Anomalous diffusion in confined monolayer films

Abstract
A monolayer, solid, epitaxial film confined to a prototypal slit-pore (a monatomic substance constrained between two parallel planar walls of like atoms) and subjected to a shear strain (created by altering the transverse lateral alignment of the walls) begins to melt if a critical strain (shear melting point) is exceeded. The resulting ‘molten’ phase exhibits structural disorder characteristic of a liquid yet supports a shear stress. Molecular dynamics and Monte Carlo calculations are used to study self-diffusion in this molten phase as a function of the excess shear strain above the critical value. Three distinct self-diffusion time scales are manifest through plots of the mean-square displacement (MSD).
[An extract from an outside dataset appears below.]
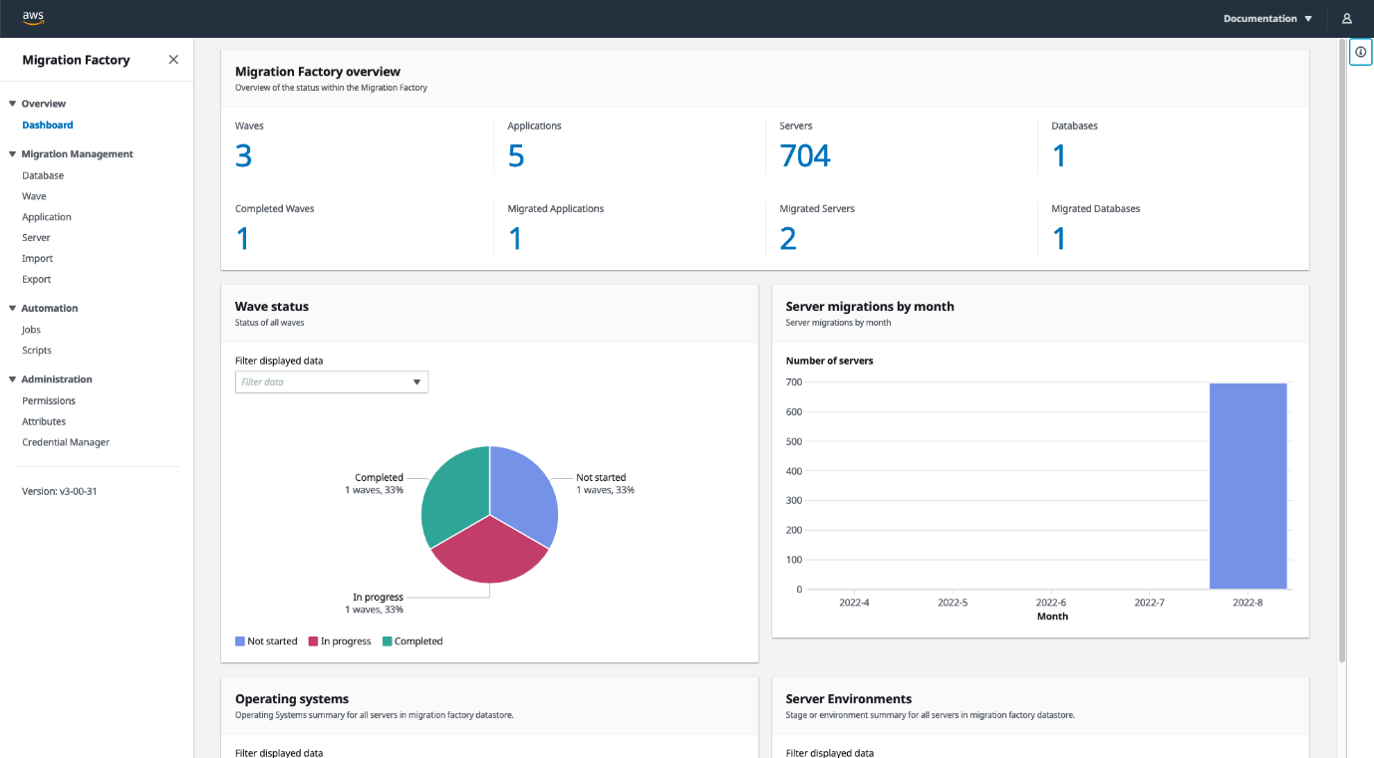Click the info panel icon on the right edge
Image resolution: width=1374 pixels, height=758 pixels.
pos(1360,51)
Over the shortest time scale the MSD can be represented by a power-law, ∼td , where t is time and d is a function of the excess shear strain, varying from 0 for the solid just below the shear melting point to its Brownian-limit value of 1 for a completely liquefied film, having the disorder of a bulk fluid and supporting no shear stress. That d < 1 indicates anomalous (i.e., non-Brownian) self-diffusion. The intermediate time scale is characteristic of a strongly cooperative process that is spatially non-local and gives rise to anomalous diffusion. Both short and intermediate time scales exceed by several orders of magnitude typical times after which Brownian diffusion is observed in dense homogeneous bulk fluids. The persistance of anomalous diffusion is ascribed to severe spatial confinement of the film atoms. The longest time scale corresponds to asymptotic Brownian diffusion for which d = 1. All results are interpreted in terms of a model in which film atoms are diffusing in an effective molecular-scale porous medium generated by the potential field of the wall atoms.